Changing landscape drives higher turnover of health care CEOs

In the course of two days earlier this week, five health care organizations in St. Louis and Kansas City announced changes to their top leadership.

The organizations said the timing was a coincidence. Occasionally, multiple health care executives switching jobs at once is to be expected, since there are more than 150 hospitals in Missouri, said Jason Turner, a professor of health management and policy at St. Louis University. “Changes at the top of hospitals are not entirely uncommon,” he said.

But in the last couple of years, such changes have been more common than at any time in at least three decades. In 2013, 20 percent of hospital CEOs left their positions, which was the highest rate in at least 34 years, according to American College of Healthcare Executives. The rate in 2014 was 18 percent, tied for the second-highest level of turnover in that same period.

Especially in Missouri, “that’s a trend that probably didn’t exist 20 years ago, but it definitely does now,” said Dave Dallon, spokesman for the Missouri Hospital Association.

The health care CEO carousel has been driven by hospitals facing financial challenges, baby boomers retiring and the American economy recovering.

Health Care CEOs

B.E. Smith, a health care executive recruiting firm based in Lenexa, Kan., has seen increased requests for interim and executive search services in Missouri and across the country, said Mark Madden, the company’s senior vice president of executive search.

Tighter finances for many hospitals are one of the reasons for the high turnover. “Every hospital is a little bit different, because it reflects the people living in the area that the hospital is providing services to,” Dallon said. “Hopefully, if you are in a system, that’s all balanced out. If you are an independent hospital, it’s little harder to figure out how to work in the negative balance sheet situation for a long time.”

For example, St. Anthony’s Medical Center in St. Louis, which is an independent hospital, has seen decreases in revenue in recent years. According to the hospital’s most recent publicly available filings with the Internal Revenue Service, St.
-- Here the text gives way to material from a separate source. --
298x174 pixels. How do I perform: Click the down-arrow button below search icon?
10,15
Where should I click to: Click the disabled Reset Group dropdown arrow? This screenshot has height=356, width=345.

Anthony’s generated $425 million in revenue in 2012, down from $429 million in 2011, and down 5 percent from $447 million in 2010.

David Sindelar, the new CEO of St. Anthony’s, brings a background in accounting and years of executive experience to his new job. He told the St. Louis Post-Dispatch that one of the areas that the hospital needs to address is the “the administration and the business side.”

Affordable Care Act brings new challenges

Some recent financial challenges for hospitals in Missouri, Madden said, are due to the fact that the state has resisted Medicaid expansion, which was a provision of President Barack Obama’s Affordable Care Act. The president’s health care law is one of the external forces causing the health care industry to evolve, Madden said, and that evolution demands different skills from executives.

In 2014, states that expanded Medicaid coverage saved $5 billion in uncompensated care costs, according to a report from the U.S. Department of Health and Human Services.

For some hospitals, Medicaid expansion means fewer uninsured patients and an increase in revenue from new Medicaid patients. However, expansion also moves some patients who had private coverage to Medicaid, which pays health care providers at a lower rate for hospital care, Madden said.

“Hospitals need health care leaders who understand these nuances and position the organization to capitalize on the advantages while minimizing any potential risk,” he said

Aging boomers, stronger economy push change

The retirement of baby boomers also has increased the turnover rate. “We’ve had hospital leaders that have been there for 20 or 30 years in some cases,” Dallon said. “It was time for them to move on with their lives.”

The improving economy is another driver of the CEO carousel, giving executives a greater sense of security about stepping away from well-paying jobs.

“Many executives are choosing to retire after putting the move off during the struggling economy,” Madden said. “Additionally, some experienced executives are choosing to step down instead of learning these new skills, giving new leadership opportunities to up-and-coming executives.”